Hesap açıldığından beri bize varislerinden hiç bahsetmedi, evli değildi ve akrabası bulunamadı. Geçtiğimiz hafta banka yönetimi, rutin olarak gerçekleştirdiği "uykuda ve terk edilmiş mevduat hesaplarını kayıt altına almak" başlıklı banka doğrulama alıştırması toplantısı yaptı. Evet, rutin bir işlem, bunun olacağını biliyordum ve bu yüzden durumu idare etmek için bir yol arıyorum; çünkü müdürlerim Bay Allen'in ölümünü keşfederlerse, banka bu fonun paylaşılması için hesabı gerekli yerlere yönlendirecek. Takdir edersiniz ki böyle olmasını istemiyorum. Çünkü bu sahipsiz hesap için başka ihtimaller de var. Şimdi size bir iş birliği öneriyorum. Şöyle ki; Bay Allen'le aynı soyada ve milliyete sahipsiniz. Sizi, bizim tasarrufumuzda gerçekleştirilen ve neredeyse sıradan bir işlem olarak bilinen "yetkili onaylı kişi" haline getirip, bu hesabın yasal varisi yapmayı teklif ediyorum. Banka genel merkezi, bu sahipsiz hesabı, benim yaptığım bazı küçük yardımlarla yasal olarak size bırakmış olacak.

Bunu ancak aynı ülkeden aynı soyada sahip biriyle yapabilirim. Riskli bir işlem sayılmaz; çünkü arada organize mafya, finansal takip ve siber polis yok. Yapacağımız birkaç küçük dokunuş, sizi herhangi bir yasa ihlaline karşı koruyacak meşru bir düzenlemenin altyapısını oluşturacaktır. Parayı talep etmemizin, banka yöneticilerinin parayı yönlendirmelerinden veya sair fonlara aktarılmasına izin vermekten çok daha iyi bir yol olduğunu düşünüyorum. Açgözlü bir insan değilim, bu yüzden bu sahipsiz hesabı yarı yarıya oranında paylaşmayı öneriyorum. Bu konuda fikrinizi bildirmenizi ve bu bilgileri gizli tutmanızı isteyeceğim sizden.
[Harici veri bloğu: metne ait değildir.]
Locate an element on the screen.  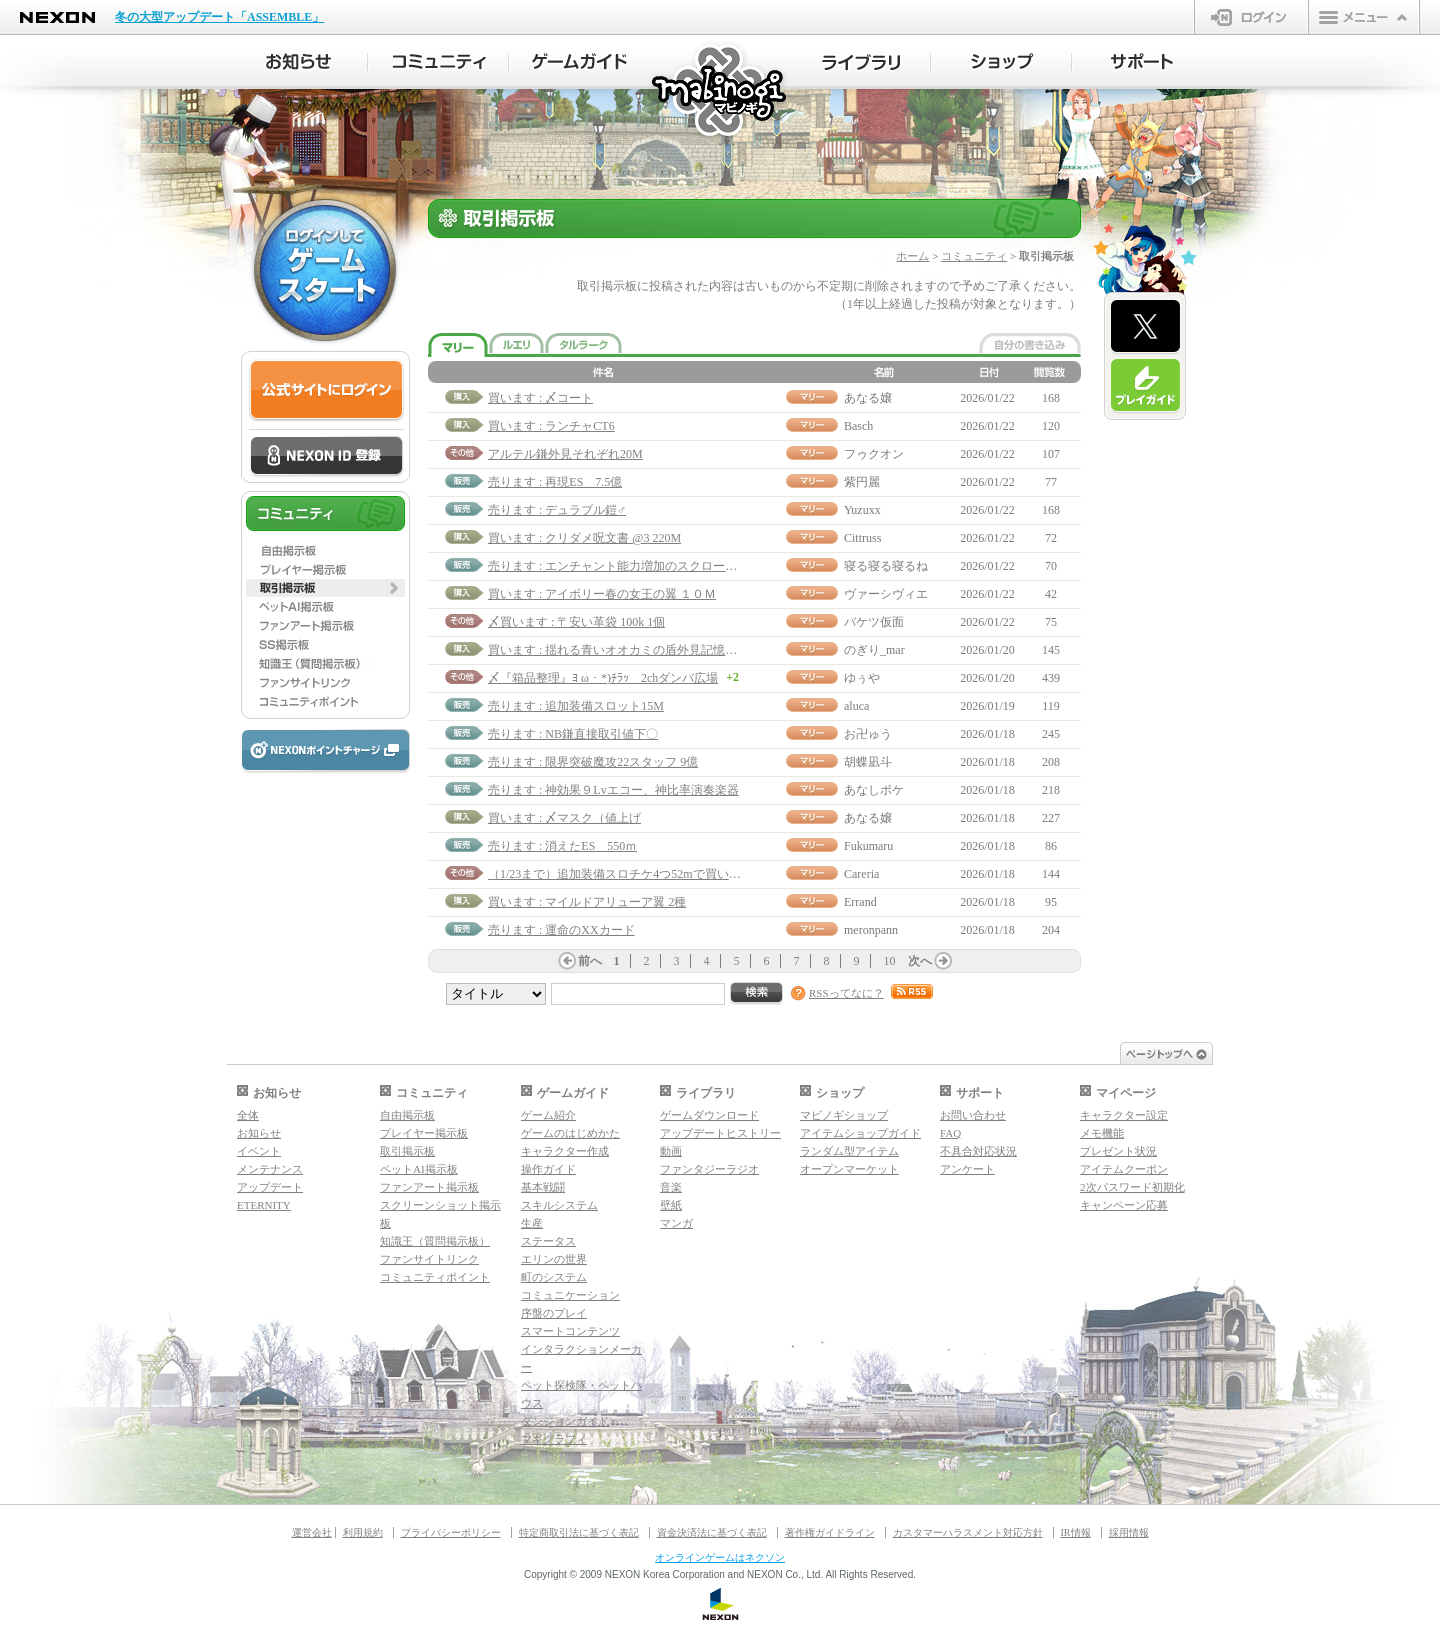
キャラクター設定 is located at coordinates (1124, 1115).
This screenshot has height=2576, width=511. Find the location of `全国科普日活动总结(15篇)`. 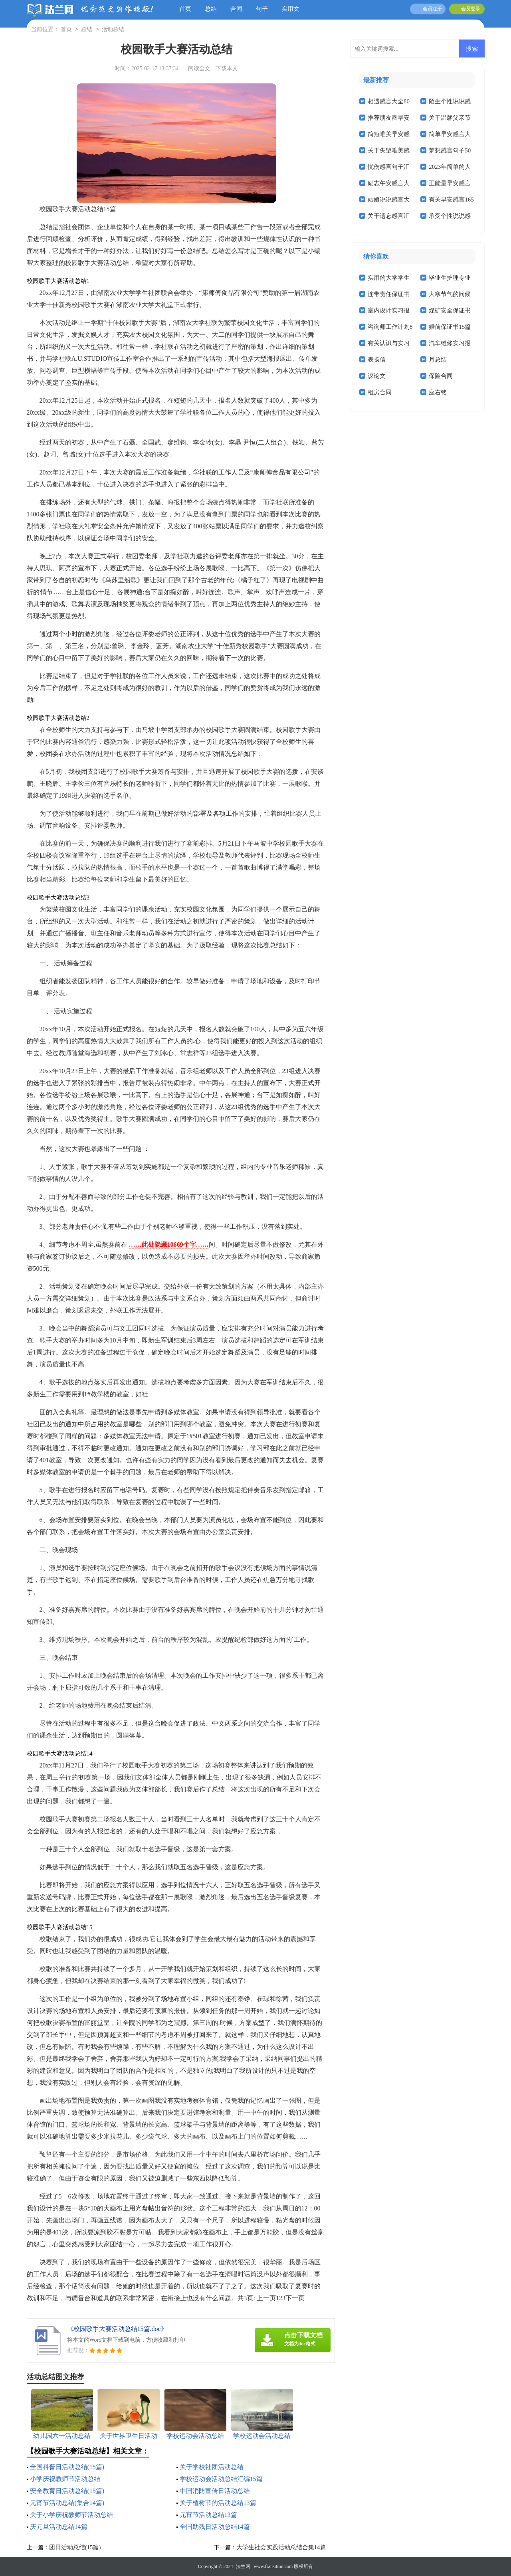

全国科普日活动总结(15篇) is located at coordinates (67, 2466).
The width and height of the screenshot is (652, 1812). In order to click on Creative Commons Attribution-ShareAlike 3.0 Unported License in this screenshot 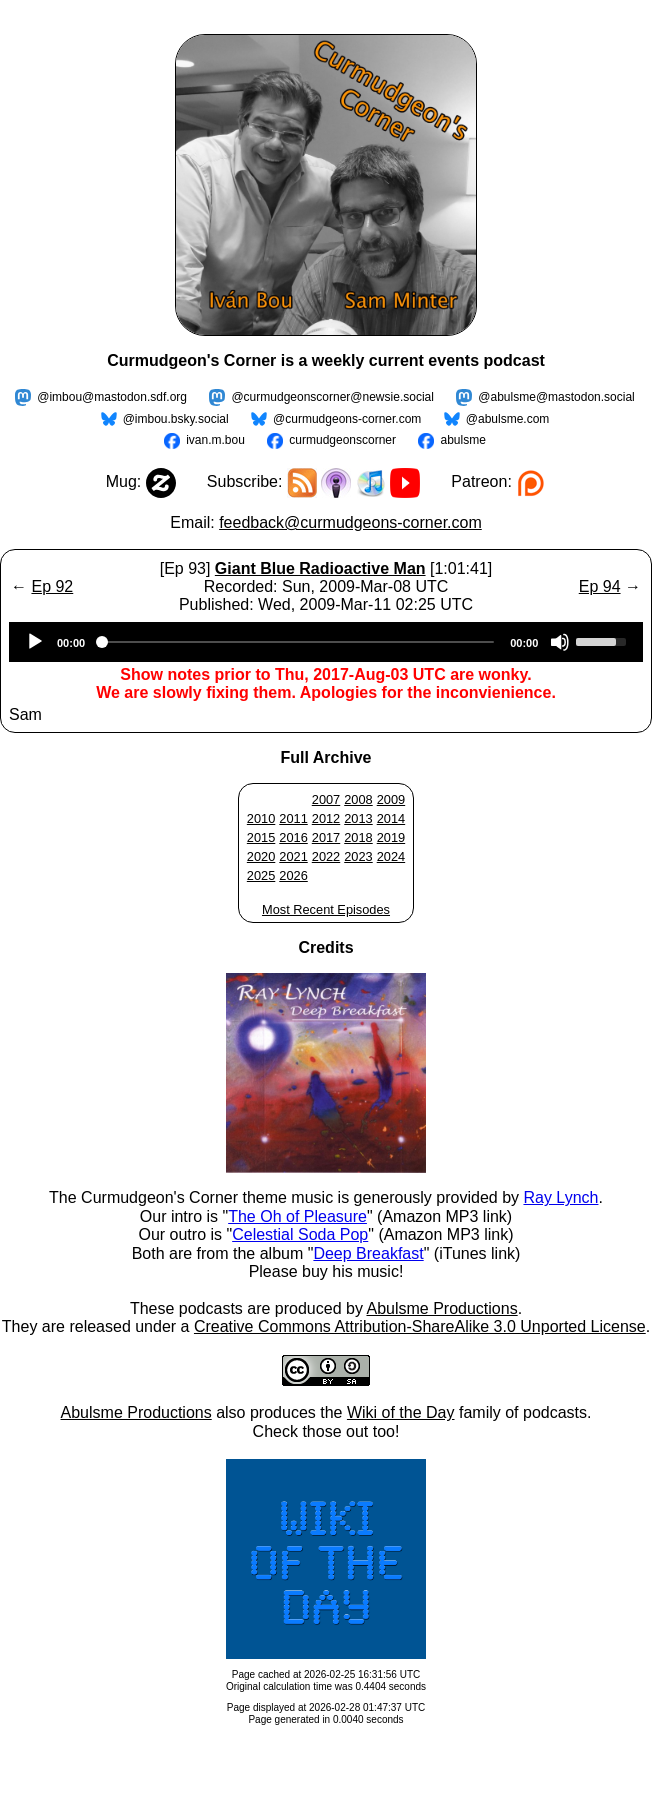, I will do `click(420, 1326)`.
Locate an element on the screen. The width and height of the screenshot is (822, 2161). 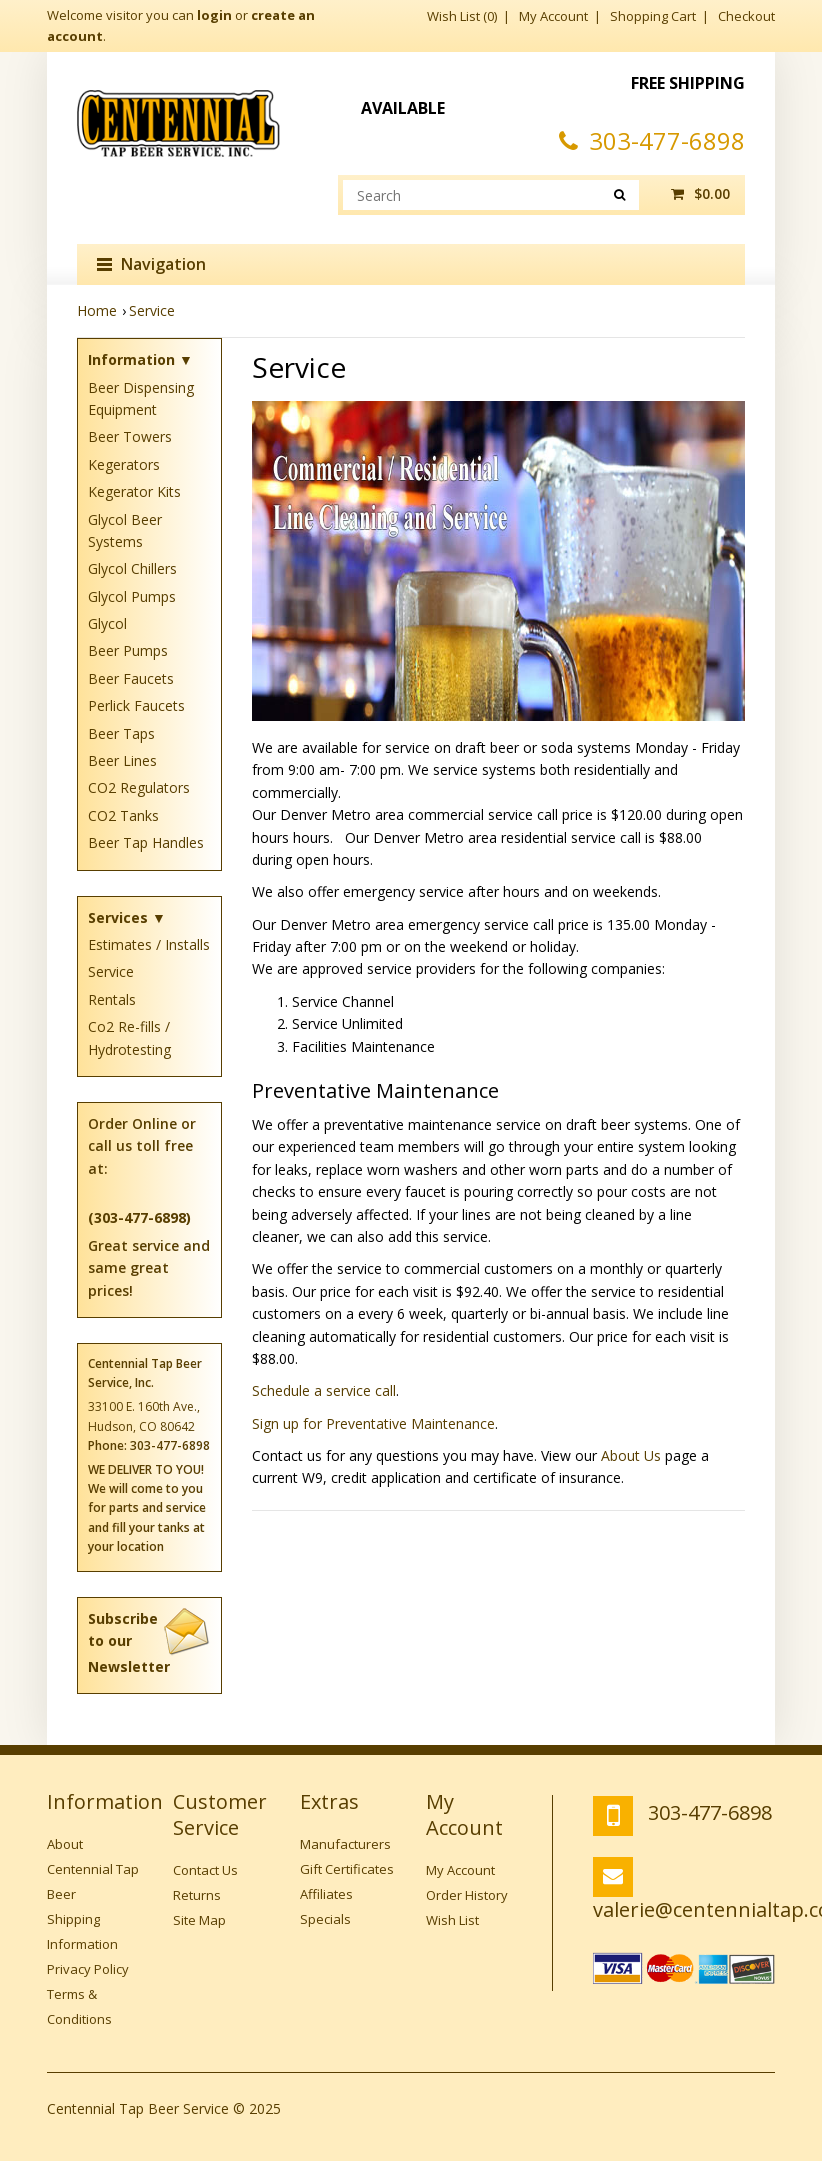
Wish List is located at coordinates (452, 1920).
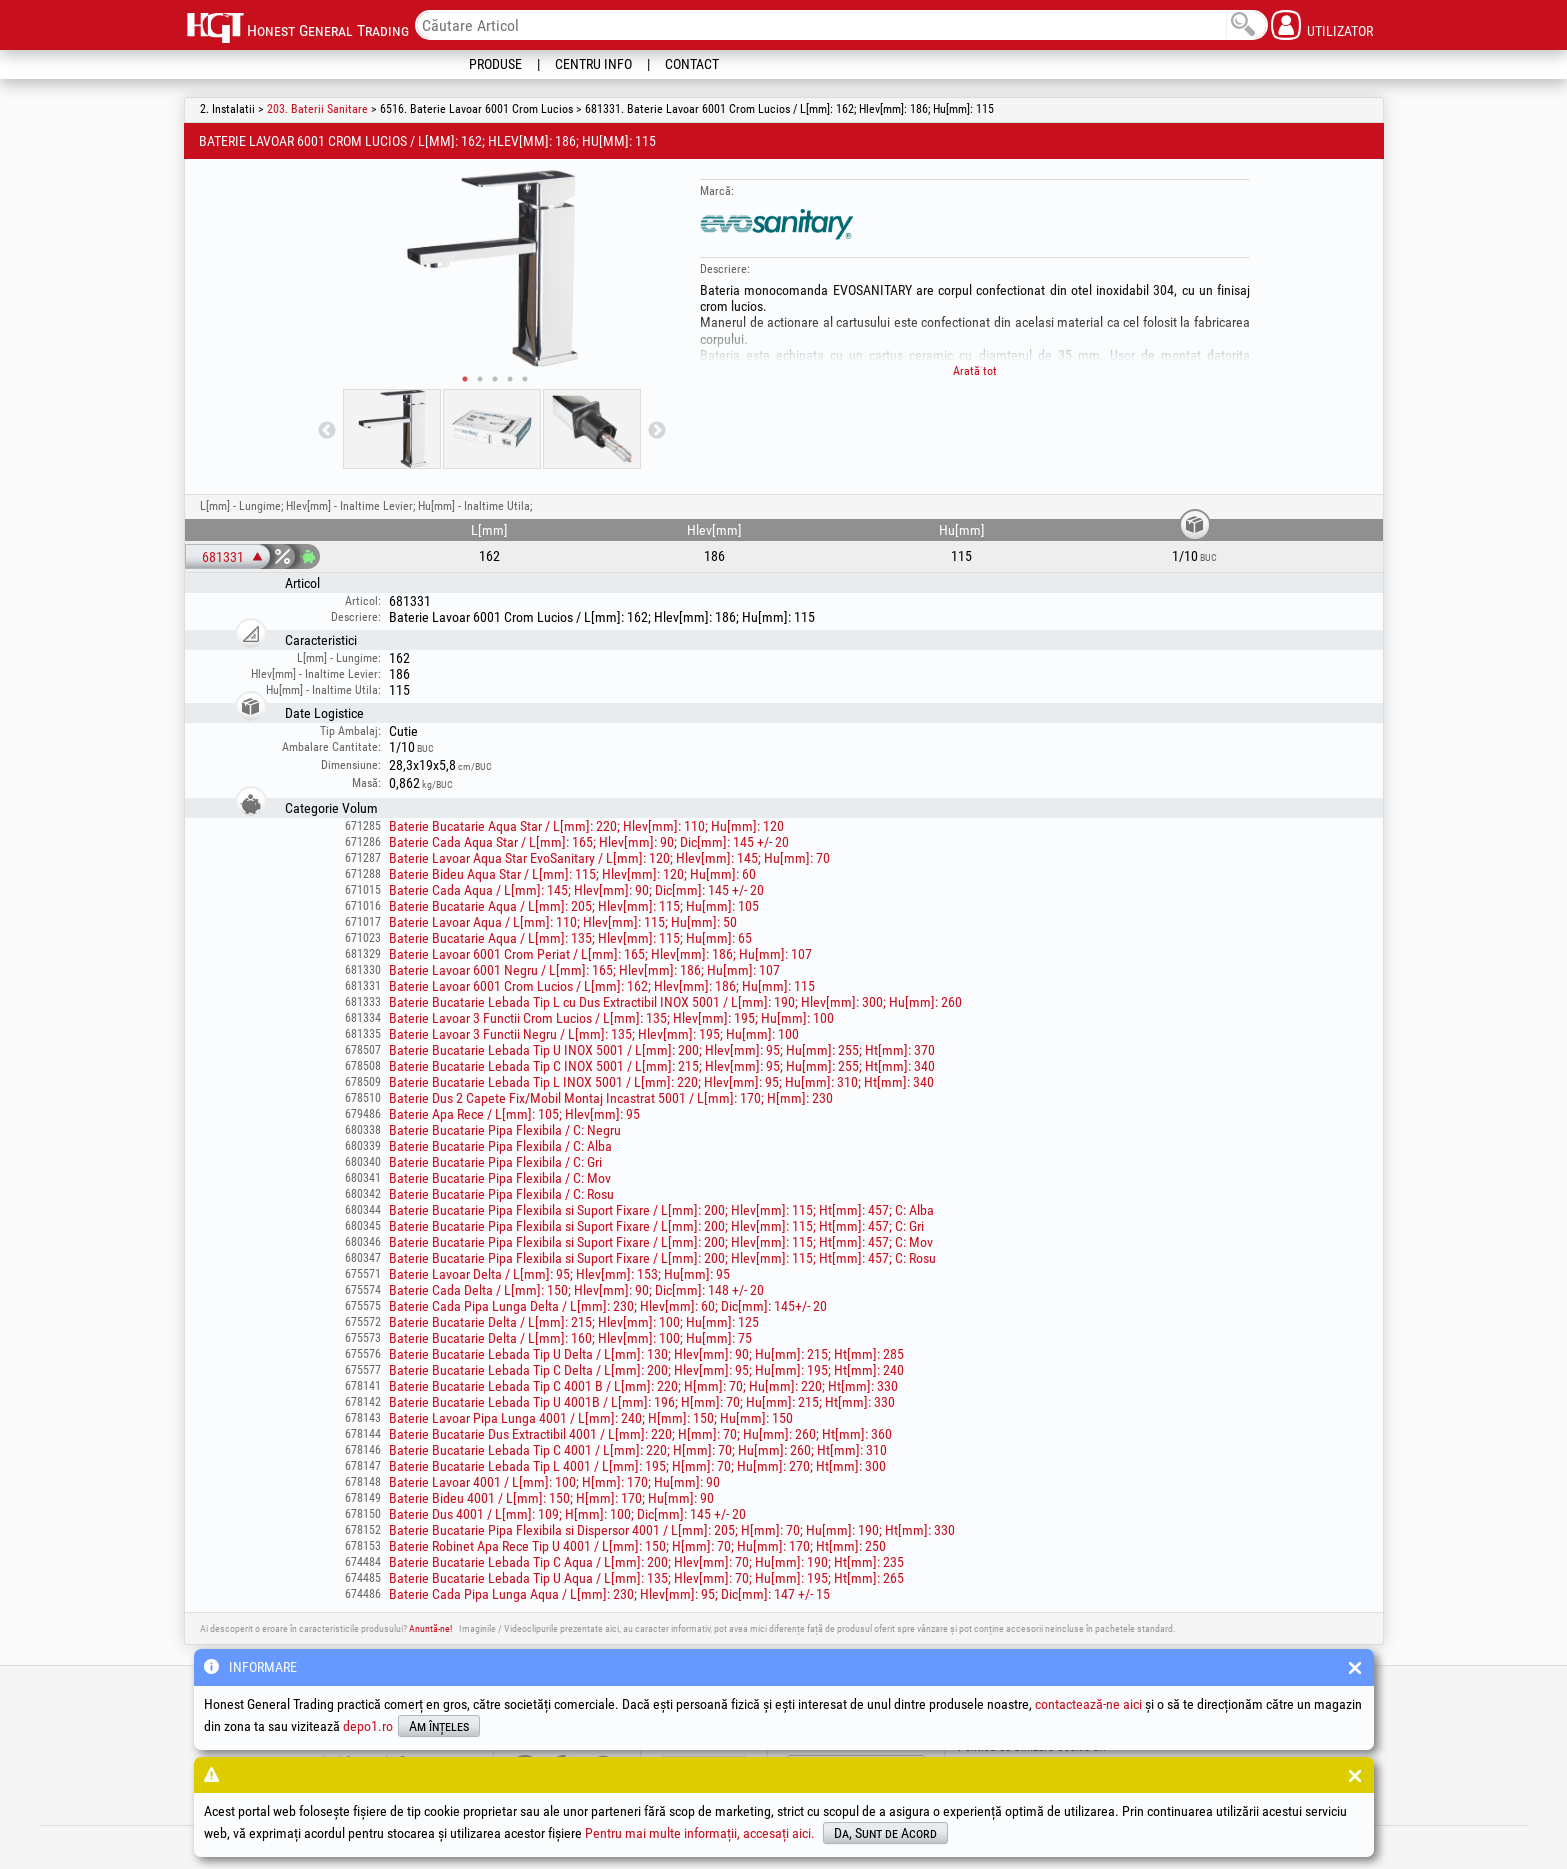 The width and height of the screenshot is (1567, 1869). What do you see at coordinates (576, 890) in the screenshot?
I see `Baterie Cada Aqua / L[mm]: 145; Hlev[mm]: 90; Dic[mm]: 145 +/- 20` at bounding box center [576, 890].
Acil cevabınızı aldıktan sonra daha fazla ayrıntı vereceğim.

Saygılarımla / Cheong Wee

  • *Merhaba Bay Wee, mesajınız ve cömert teklifiniz için çok teşekkür ederim öncelikle. Bay Allen için üzüldüm. Ama sizin açınızdan bakarsak; Bangkok güzel bir şehir, biraz sıcak olur sadece, tuk-tuk sürücülerine karşı dikkatli olmanızı, özellikle de "Bugün Büyük Saray kapalı" diyorlarsa, bulunduğunuz yerden derhal uzaklaşmanızı tavsiye ederim. O söz kendi aralarında kullandıkları bir parola çünkü. Yoksa kendinizi bir şeyler satın almak zorunda kalacağınız ıssız bir tekstil dükkanında ya da eski bir mücevhercide bulabilirsiniz. Bahtınız ( 1 dolar = 33 baht) açık olsun şimdiden. Ozark'ın yeni sezonu gelmiş ayrıca. Lucky Buddha Day!